# The task
The pictures are to be left out, and all remaining data is to be transcribed exactly as it appears.

# Study material

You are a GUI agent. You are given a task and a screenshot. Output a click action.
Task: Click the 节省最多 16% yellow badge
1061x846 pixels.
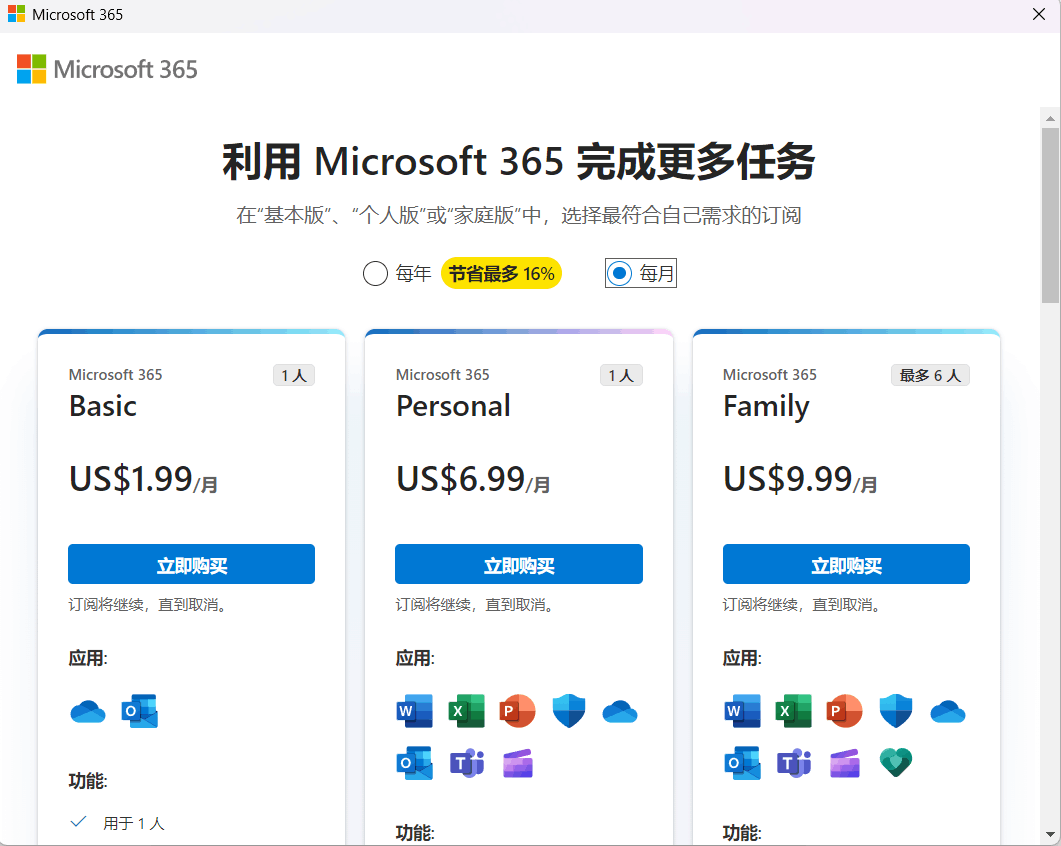pos(500,272)
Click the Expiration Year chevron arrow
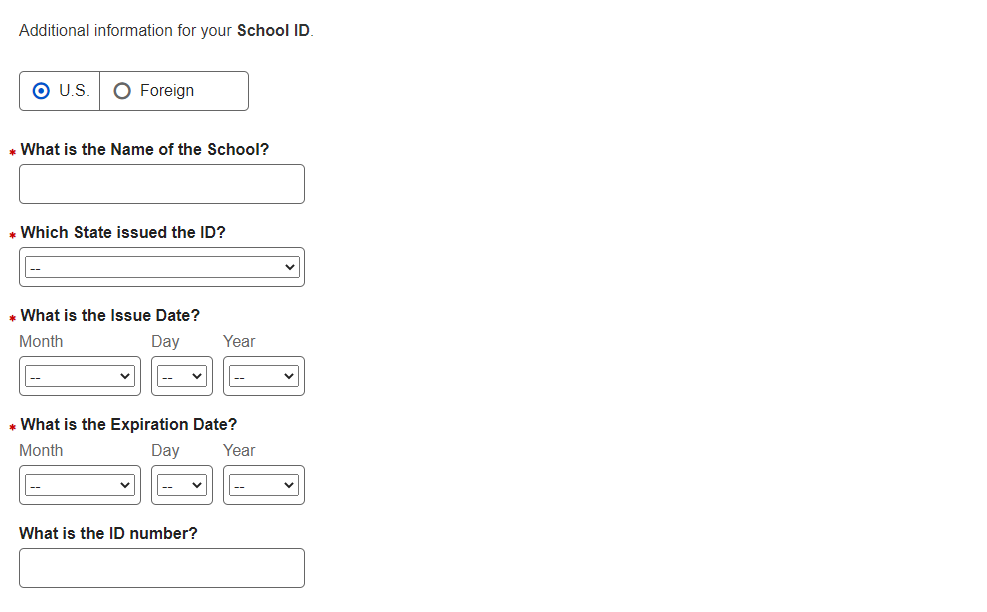This screenshot has height=612, width=987. [289, 485]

# Result
You are a GUI agent. You are given a task and a screenshot. Output a click action.
Task: Click the 节省最多 16% yellow badge
1061x846 pixels.
pos(500,272)
Click the Expiration Year chevron arrow
This screenshot has height=612, width=987. [289, 485]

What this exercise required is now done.